# Article
>> start
Friday, February 2, 2018

Monkey on my back

"So, you're almost done with the PCT," friends say. "What are you going to do next? The Continental Divide trail?"

Only on a long distance trail can having about 650 miles left to hike be "almost done". But I digress. When I am asked this question, I'm really torn.

I never expected to complete the entire Pacific Crest Trail. When I hiked the John Muir Trail in 2011, I didn't realize how much I would come to love long distance hiking. There is something about the simplicity of being in the woods for multiple days, of being truly disconnected from anything but the ribbon of trail under my feet, the only questions being where the next water source is, where to find a campsite, what to eat. At the risk of sounding old, it reminds me of when the world was a more innocent place, before school shootings, before people were fastened to their phones, when kids could be free range in the neighborhood. On the trail, it doesn't matter what you do for work, how old you are, what you regret.
Yikes! I bring a lot less stuff now.

I was hooked. Over the last six years, I've tramped through much of California, all of Washington, and most of the Oregon section of the PCT. Most days, I don't want it to end. Others, I do: I am ready to get this monkey off my back and do something else. Another long trail? Probably not until I retire. This section hiking is challenging. You have to be able to jump from your hourly workout (all I really have time for right now) into 20 mile days, sometimes more. Logistics are a killer. You can spend hours combing the internet for shuttles, for road locations, reading the water report. I am almost at the end of sections that can be hiked in summer heat. Soon all that will remain are the ones that require cooler temperatures. Fires can close your route, and unlike thru-hikers, who can skip ahead, you may have plane tickets for that section only. Once you're there, you can't just hunker down and wait out that rainstorm.

Not that I'm complaining. My PCT hike so far has given me a reason to dream. In the middle of a terrible winter (not enough snow and widespread ice) it gives me hope. While I sit at my computer for work, I can think about the section that is coming up. And when I am done, I can say I walked from Mexico to Canada in entirety.

So what's coming up? In three weeks, Triscuit and I are going to take on one of the more hated sections--Section E, the dreaded LA aqueduct section. In this section, there's a long stretch of flat, enclosed pipe, the channel that sends water to Los Angeles. It is reportedly monotonous and sometimes blazing hot. But I'm not a skipper--I am all in with this PCT thing.

Love. Washington in August 2012.
>> end
# Collected data
>> start
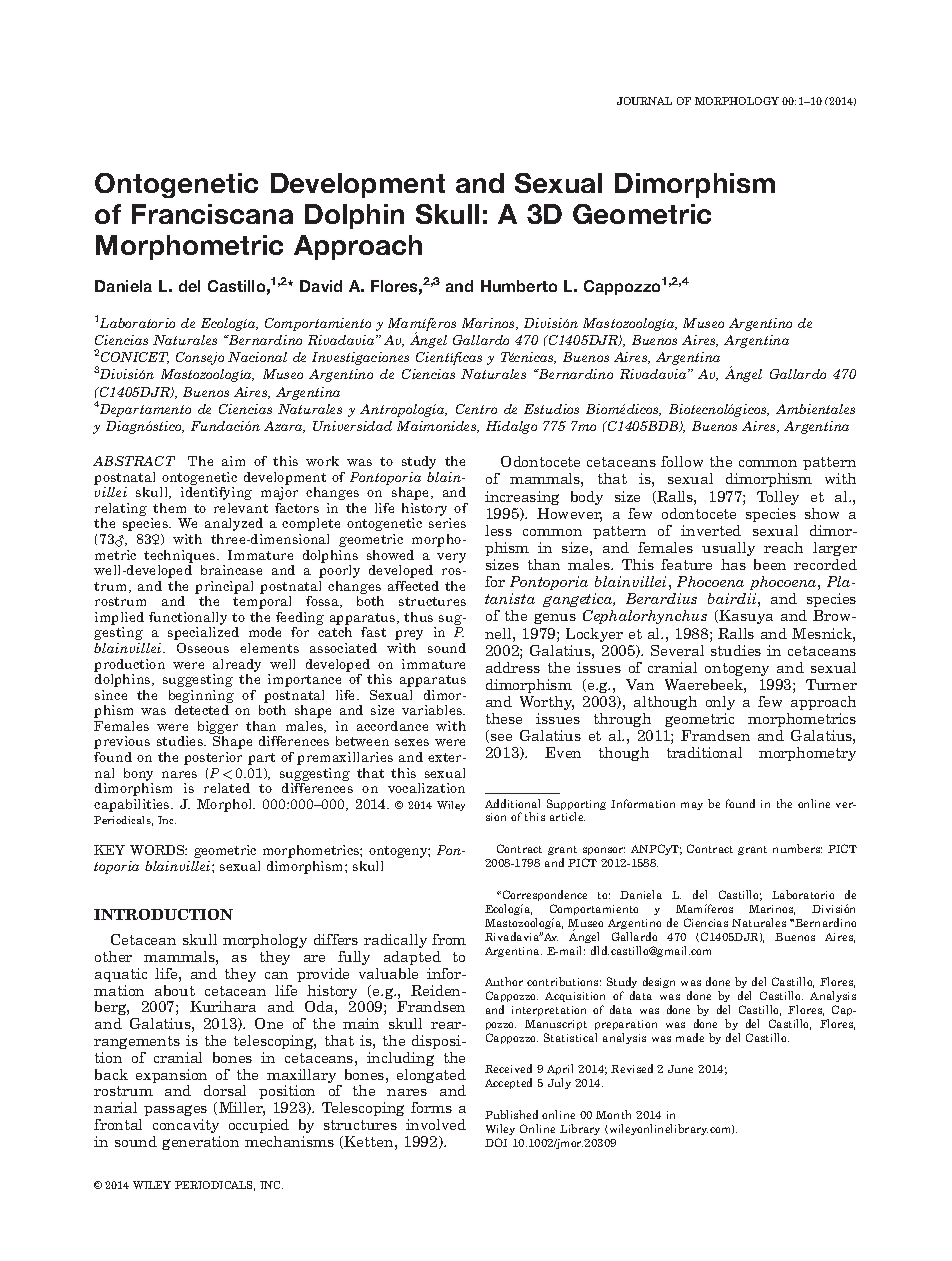 This page has width=952, height=1261. Describe the element at coordinates (644, 101) in the page. I see `JOURNAL` at that location.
>> end
# Written instruction 1
In the hiking post, change the passage from "I never expected" up to and including "what you regret." by putting "Appalachian Trail" in place of "John Muir Trail".
# Written instruction 2
Answer these questions about the hiking post:
(a) In what year did the writer hike the John Muir Trail?
(b) Who is going to take on Section E with the writer?
(c) About how many miles does the writer have left to hike?
The listing is not needed for this.

# Output 1
I never expected to complete the entire Pacific Crest Trail. When I hiked the Appalachian Trail in 2011, I didn't realize how much I would come to love long distance hiking. There is something about the simplicity of being in the woods for multiple days, of being truly disconnected from anything but the ribbon of trail under my feet, the only questions being where the next water source is, where to find a campsite, what to eat. At the risk of sounding old, it reminds me of when the world was a more innocent place, before school shootings, before people were fastened to their phones, when kids could be free range in the neighborhood. On the trail, it doesn't matter what you do for work, how old you are, what you regret.

# Output 2
(a) 2011
(b) Triscuit
(c) About 650 miles